The main thing scalaz has that cats doesn't is scalaz.concurrent.Task, and there are multiple typelevel-endorsed alternatives to it being worked on as well (in monix and fs2). Task is wonderful btw.
fwiw we use scalaz at work and haven't upgraded to cats because it isn't ready. cats just fixed a performance bug that would have destroyed us (Map union mappend was ridiculously unoptimized compared to scalaz's). We .foldMap(/* make a small Map*/) all the time and it's one of our favorite parts of scalaz. see https://github.com/typelevel/cats/issues/1290 for the bug.

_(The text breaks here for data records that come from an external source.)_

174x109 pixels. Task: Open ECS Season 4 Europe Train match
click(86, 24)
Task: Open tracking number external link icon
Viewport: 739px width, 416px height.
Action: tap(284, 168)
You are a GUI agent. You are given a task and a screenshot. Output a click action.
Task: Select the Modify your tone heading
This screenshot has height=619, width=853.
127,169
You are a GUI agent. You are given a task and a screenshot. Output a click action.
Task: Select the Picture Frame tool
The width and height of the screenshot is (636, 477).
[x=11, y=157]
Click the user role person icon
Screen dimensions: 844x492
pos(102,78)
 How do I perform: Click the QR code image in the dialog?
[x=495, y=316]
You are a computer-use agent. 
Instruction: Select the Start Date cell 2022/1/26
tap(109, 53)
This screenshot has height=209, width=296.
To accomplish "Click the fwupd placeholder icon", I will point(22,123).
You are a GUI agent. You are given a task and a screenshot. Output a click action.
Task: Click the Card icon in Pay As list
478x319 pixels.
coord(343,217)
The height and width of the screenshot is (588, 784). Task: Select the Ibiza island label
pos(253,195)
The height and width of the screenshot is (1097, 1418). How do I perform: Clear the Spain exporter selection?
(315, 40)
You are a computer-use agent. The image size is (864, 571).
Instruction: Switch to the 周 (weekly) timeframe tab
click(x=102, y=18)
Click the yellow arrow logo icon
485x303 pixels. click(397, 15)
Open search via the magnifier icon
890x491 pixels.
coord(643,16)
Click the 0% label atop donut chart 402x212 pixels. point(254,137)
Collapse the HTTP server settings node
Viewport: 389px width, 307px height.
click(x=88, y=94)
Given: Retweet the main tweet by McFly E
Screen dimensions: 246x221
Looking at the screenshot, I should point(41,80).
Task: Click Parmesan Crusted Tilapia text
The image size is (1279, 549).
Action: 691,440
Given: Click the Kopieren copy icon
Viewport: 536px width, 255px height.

Typelevel didn't even want to fork Scalaz to begin with. That was only their plan B, plan A was to take over the community with code of conduct/social justice shenanigans, and then expel people they didn't like. The fork is just what they came up with after dibblegate failed.
They need to move their lazy asses to Haskell and start fixing and implementing the tooling there instead of enjoying their free ride in Scala while constantly shitting on the language and its community.
Calling Tony Morris a rapist was probably the highlight of the affair: https://twitter.com/shajra/status/544712807220908032
Up until they realized they couldn't take over the community, Lars Hupel and Miles Sabin had no publicly stated plans to leave Scalaz.
Cats initial commit is early 2015.
I have no idea why everyone dislikes them so much. I use Scalaz, and it's pretty great. From what I've seen Cats is nearly the same thing, I just saw no reason to switch. In what way do you believe Cats is significantly different from Scalaz, beyond the fact that you apparently dislike the people involved?
Incidentally, scalaz-streaming was also pretty nice - mathematically I liked it but it was simply not as performant as Akka streaming. I'd love to use it if it becomes fast.
Why would they create cats while they still had hope to save scalaz from its community? No need to spin some crazy conspiracy.
> you apparently dislike the people involved
LOL WTF? That guy has single-handedly destroyed more than one community already. It's not like it's some unfortunate thing that accidentally happens. It has happened before, and will keep happening until he is shown the door for good.
The rest of the scalaz community are enabling him to keep doing his toxic shit. The faster scalaz goes the way of Lift, the better.
I judge people for using scalaz. If you think it is acceptable to keep enabling him, you are a bad human being.
it's desperate desire to turn Scala into Haskell ends up turning an awesome ML-inspired language into a vastly inferior religious (...ahem, pure) language.
But Cats and Shapeless aren't Scalaz.
I claim that from a technical perspective they are more or less equivalent and they only forked due to a feud. So if you want to avoid Haskell-inspired constructs in Scalaz, Cats won't be much to your liking either.
Glad we are on the same page!
I don't have issues with Haskell-inspired constructs, I have issues with Haskell-inspired behavior.
I even use vars where it is appropriate! :)
Some feel it should go full FP (what I mean by that is really discourage OOP, side effects, etc...). There is some valid arguments as Rust and Haskell might end up being an easier language to master as you can completely avoid the OOP conversation (polymorphic inheritance seems incredibly simple yet there are whole books written on how to use it.. ie patterns).
I'm curious do you prefer a more OOP imperative approach with some FP or do you prefer the opposite (FP with some slight OOP)?
So, when a language appeared to combine the best ideas from FP and OOP, I happily embraced it. And I want it to stay this way.
However, Scala is not Haskell. Scala's raison d'être is merging FP and OOP, and it excels at it. I'd like to leave it this way.
In Scala you can use var, which is easy.
In Haskell you can write your algorithm using ST and then use it as a pure function by means of runST. The type system guarantees that all such state is local to the invocation.